Thursday, February 4, 2010

Web 2.0 Application Support, or the problems with latchkey apps

Over the past few days I have had the curious experience of trying to create a website in Dreamweaver, and since the overall theme of this blog is to document the ins and out of learning on and with the web, my adventure seems worthy of some comment .

The circumstances were (or seemed to be) quite simple. I am teaching a course on instructional design for e-learning. The tool selected for this task was Dreamweaver and my objective was to have the students use it to create some simple learning presentations that would illustrate the content of the course. That content focuses more on the instructional requirements of web based learning sites, and not the mechanics of creating the web site itself. Yes, there is a certain interaction, but as I described it to my students, the course covers instructional design using Dreamweaver, not Dreamweaver using Instructional Design.

The students did not have an extensive background in web design, so I started them with a tutorial on Dreamweaver CS4 which I found on the Adobe site. (http://www.adobe.com/devnet/dreamweaver/articles/first_cs4_website_pt1.html )After working through it I thought it covered the basic concepts of creating pages with Dreamweaver well, including a good overview of the page/CSS interactions. I then started to prepare a lesson and I discovered a gaping hole.

The tutorial created the Dreamweaver menu system and showed how to branch from a home page to the various child pages that might be added to a site. It also showed how to add and delete child pages and how to format the menu system. But if I created one of those pages using the same techniques shown in the tutorial, I could not navigate back to the home page. This seemed like it should be a fundamental component of creating a web site and I would have assumed a starting point in the tutorial. It should have been a simple problem, but it wasn't.

The first thing I discovered was that the books I had, and the various internet accessible tutorials all showed the same thing – I could create pages and massage the formatting with CSS, but I could not find a tutorial that explained how to create a web site, that is, 5 pages that linked to one another, all sharing the same menu structure.

Eventually I determined that one way to do this (I'm sure there are several) involved creating pages from a template, and then making updates to the template page and allowing them to be copied thru the site. My frustration came from two sources – the first was that I had experience with several web page creation programs, i.e. NetObjects Fusion and FrontPage, and I had an expectation that there would be some built in facility to assist me in creating a site (not a page) from a template. That there was not turned out to be an idiosyncrasy of Dreamweaver and something that I would need to accept.

But the other frustration and the way I found my information is why I bring it up here.

Most of the help options redirected me to adobe's website. Many redirected me to user forums. None (that I could find) sent me to the user manual for the program. There did not seem to be a user manual.
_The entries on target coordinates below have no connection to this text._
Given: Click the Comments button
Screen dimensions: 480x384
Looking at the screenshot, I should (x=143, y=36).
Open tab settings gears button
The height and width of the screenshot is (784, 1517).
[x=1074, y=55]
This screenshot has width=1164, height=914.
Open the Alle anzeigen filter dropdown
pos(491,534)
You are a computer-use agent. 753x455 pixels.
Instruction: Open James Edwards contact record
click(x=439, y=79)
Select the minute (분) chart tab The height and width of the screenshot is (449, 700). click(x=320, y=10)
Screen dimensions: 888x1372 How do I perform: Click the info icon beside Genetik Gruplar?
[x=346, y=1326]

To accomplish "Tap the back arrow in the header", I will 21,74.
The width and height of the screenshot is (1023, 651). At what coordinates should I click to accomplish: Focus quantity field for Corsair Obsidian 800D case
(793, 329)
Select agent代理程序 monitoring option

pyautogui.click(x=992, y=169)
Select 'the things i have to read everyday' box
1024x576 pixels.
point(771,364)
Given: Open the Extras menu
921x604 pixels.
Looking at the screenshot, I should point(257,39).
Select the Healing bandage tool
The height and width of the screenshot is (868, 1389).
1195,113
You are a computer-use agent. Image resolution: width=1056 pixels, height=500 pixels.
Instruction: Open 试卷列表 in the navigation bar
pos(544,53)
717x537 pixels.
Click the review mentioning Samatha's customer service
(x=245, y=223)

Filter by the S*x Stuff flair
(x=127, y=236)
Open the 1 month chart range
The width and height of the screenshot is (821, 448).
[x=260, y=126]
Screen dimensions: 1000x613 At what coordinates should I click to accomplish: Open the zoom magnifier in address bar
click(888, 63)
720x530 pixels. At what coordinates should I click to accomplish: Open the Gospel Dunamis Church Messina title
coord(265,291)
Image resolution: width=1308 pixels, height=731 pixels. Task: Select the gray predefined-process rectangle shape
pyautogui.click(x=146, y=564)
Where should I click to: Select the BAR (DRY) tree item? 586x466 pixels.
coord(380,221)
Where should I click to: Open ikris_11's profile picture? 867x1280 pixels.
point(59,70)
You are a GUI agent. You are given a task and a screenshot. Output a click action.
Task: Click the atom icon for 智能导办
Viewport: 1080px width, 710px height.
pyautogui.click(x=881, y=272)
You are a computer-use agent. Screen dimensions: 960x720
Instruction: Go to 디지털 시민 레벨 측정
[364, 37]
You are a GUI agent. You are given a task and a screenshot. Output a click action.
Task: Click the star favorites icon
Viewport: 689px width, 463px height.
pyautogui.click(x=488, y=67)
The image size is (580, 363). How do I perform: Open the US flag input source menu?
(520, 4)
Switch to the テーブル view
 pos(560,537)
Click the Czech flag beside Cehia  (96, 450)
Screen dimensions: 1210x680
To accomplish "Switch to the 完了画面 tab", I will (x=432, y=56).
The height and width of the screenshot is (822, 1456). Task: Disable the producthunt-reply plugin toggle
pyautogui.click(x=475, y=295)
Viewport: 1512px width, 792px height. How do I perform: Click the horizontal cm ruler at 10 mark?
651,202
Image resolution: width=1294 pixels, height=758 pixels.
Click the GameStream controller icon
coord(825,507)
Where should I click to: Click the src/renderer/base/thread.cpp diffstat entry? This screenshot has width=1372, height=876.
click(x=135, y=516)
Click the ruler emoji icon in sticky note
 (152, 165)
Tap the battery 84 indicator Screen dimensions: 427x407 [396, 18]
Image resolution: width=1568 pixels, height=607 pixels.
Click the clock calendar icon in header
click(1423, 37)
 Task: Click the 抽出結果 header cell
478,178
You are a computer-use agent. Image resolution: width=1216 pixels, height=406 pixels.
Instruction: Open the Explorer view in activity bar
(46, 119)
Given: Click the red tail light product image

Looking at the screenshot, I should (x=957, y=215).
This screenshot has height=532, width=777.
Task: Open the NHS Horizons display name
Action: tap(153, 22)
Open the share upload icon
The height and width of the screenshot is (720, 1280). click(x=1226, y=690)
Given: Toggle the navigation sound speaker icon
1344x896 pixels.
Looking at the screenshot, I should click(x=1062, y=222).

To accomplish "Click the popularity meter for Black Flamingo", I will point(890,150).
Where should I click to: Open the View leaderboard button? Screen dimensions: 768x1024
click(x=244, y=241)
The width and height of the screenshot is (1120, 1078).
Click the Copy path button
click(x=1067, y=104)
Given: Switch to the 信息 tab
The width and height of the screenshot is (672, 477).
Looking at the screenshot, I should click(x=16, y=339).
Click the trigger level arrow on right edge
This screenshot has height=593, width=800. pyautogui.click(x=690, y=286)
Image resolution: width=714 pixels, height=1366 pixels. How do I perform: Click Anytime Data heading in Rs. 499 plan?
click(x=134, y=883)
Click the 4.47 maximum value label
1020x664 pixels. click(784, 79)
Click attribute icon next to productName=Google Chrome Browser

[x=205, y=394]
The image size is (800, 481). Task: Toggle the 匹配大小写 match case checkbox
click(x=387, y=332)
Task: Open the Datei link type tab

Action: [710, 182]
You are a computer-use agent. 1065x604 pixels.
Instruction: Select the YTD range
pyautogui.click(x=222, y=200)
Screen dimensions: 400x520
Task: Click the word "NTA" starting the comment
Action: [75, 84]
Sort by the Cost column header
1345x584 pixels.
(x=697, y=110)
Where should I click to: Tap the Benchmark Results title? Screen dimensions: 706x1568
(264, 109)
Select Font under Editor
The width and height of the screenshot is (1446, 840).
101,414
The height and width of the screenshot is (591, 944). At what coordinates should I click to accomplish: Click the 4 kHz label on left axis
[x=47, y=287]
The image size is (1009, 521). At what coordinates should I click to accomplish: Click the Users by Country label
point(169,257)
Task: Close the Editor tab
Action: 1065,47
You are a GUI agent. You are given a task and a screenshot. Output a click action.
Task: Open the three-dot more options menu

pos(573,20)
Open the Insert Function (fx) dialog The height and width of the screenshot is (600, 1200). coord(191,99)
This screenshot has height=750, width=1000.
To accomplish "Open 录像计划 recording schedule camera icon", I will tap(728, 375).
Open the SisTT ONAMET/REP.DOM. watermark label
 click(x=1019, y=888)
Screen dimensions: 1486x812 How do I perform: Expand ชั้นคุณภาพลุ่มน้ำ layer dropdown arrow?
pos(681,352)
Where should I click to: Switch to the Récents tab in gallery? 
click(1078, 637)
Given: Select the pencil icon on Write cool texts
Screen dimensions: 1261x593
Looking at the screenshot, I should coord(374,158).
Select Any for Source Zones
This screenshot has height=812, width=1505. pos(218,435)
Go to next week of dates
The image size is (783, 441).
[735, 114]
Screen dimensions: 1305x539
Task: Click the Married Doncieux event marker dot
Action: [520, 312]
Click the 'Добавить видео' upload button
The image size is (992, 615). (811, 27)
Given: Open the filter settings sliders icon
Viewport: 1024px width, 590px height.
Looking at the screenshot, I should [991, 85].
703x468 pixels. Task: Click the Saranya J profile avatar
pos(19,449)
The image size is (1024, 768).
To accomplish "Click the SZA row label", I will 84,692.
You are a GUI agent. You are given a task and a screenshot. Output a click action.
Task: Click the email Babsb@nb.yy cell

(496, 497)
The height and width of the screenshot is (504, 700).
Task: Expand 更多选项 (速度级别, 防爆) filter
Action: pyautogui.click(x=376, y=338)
As someone who has spent a large amount of time on the phone with tech support both professionally and personally, I have become accustomed to making the first step to actually look at the manual. (This was a hard lesson to learn, but it sank in after about the 10th time some weary tech support person asked me politely if I had looked at Page127 of the manual?) Now as a good support citizen I found out that there was no manual, and they were sending me to other users. I suppose that there is some trendy Web 2.0 justification for this, but it seems like an abdication of responsibility on the part of the program authors. I wanted to go to the Index of the manual, look up "web sites….creation from template" and start there. Instead I watched some videos, read some forums, and snatched needed pieces of the puzzle from several chapters of several books.

From a learning point of view, this was constructivism in practice, and I now know a lot more about Dreamweaver, but I still feel somewhat put upon by the process I was forced to follow. I did not enjoy it. While it might be a valid business decision on the part of Adobe for an obscure or rare process or procedure, I think that building a web site should be assumed to be a fundamental desire on the part of anyone who buys the program.

This is actually a lesson in my e-learning class. Pity I did not have one of the Dreamweaver folks in there.